**PROBLEM REQUIREMENTS:**
Print all of the data exactly.

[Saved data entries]

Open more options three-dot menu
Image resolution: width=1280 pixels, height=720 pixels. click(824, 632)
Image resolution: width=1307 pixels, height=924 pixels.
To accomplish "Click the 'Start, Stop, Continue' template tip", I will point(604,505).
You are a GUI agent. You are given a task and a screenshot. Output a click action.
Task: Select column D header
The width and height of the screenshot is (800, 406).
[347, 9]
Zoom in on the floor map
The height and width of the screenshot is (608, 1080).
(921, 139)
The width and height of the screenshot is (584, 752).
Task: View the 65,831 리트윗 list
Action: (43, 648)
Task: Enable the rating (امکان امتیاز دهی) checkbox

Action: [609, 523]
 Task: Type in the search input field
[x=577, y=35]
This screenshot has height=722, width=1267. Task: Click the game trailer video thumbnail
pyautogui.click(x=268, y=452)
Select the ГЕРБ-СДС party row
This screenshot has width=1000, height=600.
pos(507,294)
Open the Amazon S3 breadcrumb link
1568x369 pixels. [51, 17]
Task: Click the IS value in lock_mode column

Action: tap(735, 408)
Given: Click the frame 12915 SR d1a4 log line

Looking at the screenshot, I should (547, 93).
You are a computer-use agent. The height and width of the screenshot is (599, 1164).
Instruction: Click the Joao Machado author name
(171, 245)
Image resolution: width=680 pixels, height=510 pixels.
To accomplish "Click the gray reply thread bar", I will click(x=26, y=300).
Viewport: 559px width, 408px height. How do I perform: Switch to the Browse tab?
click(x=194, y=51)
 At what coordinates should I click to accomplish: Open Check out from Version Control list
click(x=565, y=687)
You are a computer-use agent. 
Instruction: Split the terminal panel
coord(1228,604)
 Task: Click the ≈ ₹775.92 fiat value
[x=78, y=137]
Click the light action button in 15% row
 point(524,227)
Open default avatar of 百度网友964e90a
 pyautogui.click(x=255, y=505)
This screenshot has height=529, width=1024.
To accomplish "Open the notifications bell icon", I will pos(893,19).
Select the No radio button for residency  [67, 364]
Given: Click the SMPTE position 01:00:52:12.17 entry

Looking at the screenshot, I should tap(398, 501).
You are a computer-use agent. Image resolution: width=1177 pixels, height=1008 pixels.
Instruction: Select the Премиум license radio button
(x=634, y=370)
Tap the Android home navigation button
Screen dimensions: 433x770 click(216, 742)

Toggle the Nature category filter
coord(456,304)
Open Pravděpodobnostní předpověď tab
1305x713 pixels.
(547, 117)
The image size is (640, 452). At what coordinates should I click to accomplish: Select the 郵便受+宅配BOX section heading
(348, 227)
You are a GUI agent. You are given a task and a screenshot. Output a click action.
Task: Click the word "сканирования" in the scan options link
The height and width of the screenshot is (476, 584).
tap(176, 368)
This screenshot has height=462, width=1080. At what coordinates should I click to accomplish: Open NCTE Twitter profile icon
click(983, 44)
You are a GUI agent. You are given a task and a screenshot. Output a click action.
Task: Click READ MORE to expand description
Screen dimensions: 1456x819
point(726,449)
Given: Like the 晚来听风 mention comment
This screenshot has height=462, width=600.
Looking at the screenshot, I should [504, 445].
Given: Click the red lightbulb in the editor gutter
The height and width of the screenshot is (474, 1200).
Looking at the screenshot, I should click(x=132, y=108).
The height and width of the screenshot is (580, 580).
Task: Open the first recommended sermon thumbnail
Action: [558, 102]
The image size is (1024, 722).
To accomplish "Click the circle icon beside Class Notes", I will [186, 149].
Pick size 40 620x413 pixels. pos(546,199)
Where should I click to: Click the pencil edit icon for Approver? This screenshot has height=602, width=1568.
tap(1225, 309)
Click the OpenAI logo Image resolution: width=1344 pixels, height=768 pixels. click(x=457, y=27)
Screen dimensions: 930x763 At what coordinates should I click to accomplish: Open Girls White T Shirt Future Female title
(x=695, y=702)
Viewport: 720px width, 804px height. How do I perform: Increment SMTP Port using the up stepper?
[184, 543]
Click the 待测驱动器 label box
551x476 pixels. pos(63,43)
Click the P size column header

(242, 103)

**TASK SOLUTION:**
Open more options three-dot menu
Image resolution: width=1280 pixels, height=720 pixels. click(824, 632)
Image resolution: width=1307 pixels, height=924 pixels.
To accomplish "Click the 'Start, Stop, Continue' template tip", I will point(604,505).
You are a GUI agent. You are given a task and a screenshot. Output a click action.
Task: Select column D header
The width and height of the screenshot is (800, 406).
[347, 9]
Zoom in on the floor map
The height and width of the screenshot is (608, 1080).
(921, 139)
The width and height of the screenshot is (584, 752).
Task: View the 65,831 리트윗 list
Action: (43, 648)
Task: Enable the rating (امکان امتیاز دهی) checkbox

Action: [609, 523]
 Task: Type in the search input field
[x=577, y=35]
This screenshot has height=722, width=1267. Task: Click the game trailer video thumbnail
pyautogui.click(x=268, y=452)
Select the ГЕРБ-СДС party row
This screenshot has width=1000, height=600.
pos(507,294)
Open the Amazon S3 breadcrumb link
1568x369 pixels. [51, 17]
Task: Click the IS value in lock_mode column

Action: tap(735, 408)
Given: Click the frame 12915 SR d1a4 log line

Looking at the screenshot, I should (547, 93).
You are a computer-use agent. The height and width of the screenshot is (599, 1164).
Instruction: Click the Joao Machado author name
(171, 245)
Image resolution: width=680 pixels, height=510 pixels.
To accomplish "Click the gray reply thread bar", I will click(x=26, y=300).
Viewport: 559px width, 408px height. How do I perform: Switch to the Browse tab?
click(x=194, y=51)
 At what coordinates should I click to accomplish: Open Check out from Version Control list
click(x=565, y=687)
You are a computer-use agent. 
Instruction: Split the terminal panel
coord(1228,604)
 Task: Click the ≈ ₹775.92 fiat value
[x=78, y=137]
Click the light action button in 15% row
 point(524,227)
Open default avatar of 百度网友964e90a
 pyautogui.click(x=255, y=505)
This screenshot has height=529, width=1024.
To accomplish "Open the notifications bell icon", I will pos(893,19).
Select the No radio button for residency  [67, 364]
Given: Click the SMPTE position 01:00:52:12.17 entry

Looking at the screenshot, I should tap(398, 501).
You are a computer-use agent. Image resolution: width=1177 pixels, height=1008 pixels.
Instruction: Select the Премиум license radio button
(x=634, y=370)
Tap the Android home navigation button
Screen dimensions: 433x770 click(216, 742)

Toggle the Nature category filter
coord(456,304)
Open Pravděpodobnostní předpověď tab
1305x713 pixels.
(547, 117)
The image size is (640, 452). At what coordinates should I click to accomplish: Select the 郵便受+宅配BOX section heading
(348, 227)
You are a GUI agent. You are given a task and a screenshot. Output a click action.
Task: Click the word "сканирования" in the scan options link
The height and width of the screenshot is (476, 584).
tap(176, 368)
This screenshot has height=462, width=1080. At what coordinates should I click to accomplish: Open NCTE Twitter profile icon
click(983, 44)
You are a GUI agent. You are given a task and a screenshot. Output a click action.
Task: Click READ MORE to expand description
Screen dimensions: 1456x819
point(726,449)
Given: Like the 晚来听风 mention comment
This screenshot has height=462, width=600.
Looking at the screenshot, I should [504, 445].
Given: Click the red lightbulb in the editor gutter
The height and width of the screenshot is (474, 1200).
Looking at the screenshot, I should click(x=132, y=108).
The height and width of the screenshot is (580, 580).
Task: Open the first recommended sermon thumbnail
Action: [558, 102]
The image size is (1024, 722).
To accomplish "Click the circle icon beside Class Notes", I will [186, 149].
Pick size 40 620x413 pixels. pos(546,199)
Where should I click to: Click the pencil edit icon for Approver? This screenshot has height=602, width=1568.
tap(1225, 309)
Click the OpenAI logo Image resolution: width=1344 pixels, height=768 pixels. click(x=457, y=27)
Screen dimensions: 930x763 At what coordinates should I click to accomplish: Open Girls White T Shirt Future Female title
(x=695, y=702)
Viewport: 720px width, 804px height. How do I perform: Increment SMTP Port using the up stepper?
[184, 543]
Click the 待测驱动器 label box
551x476 pixels. pos(63,43)
Click the P size column header

(242, 103)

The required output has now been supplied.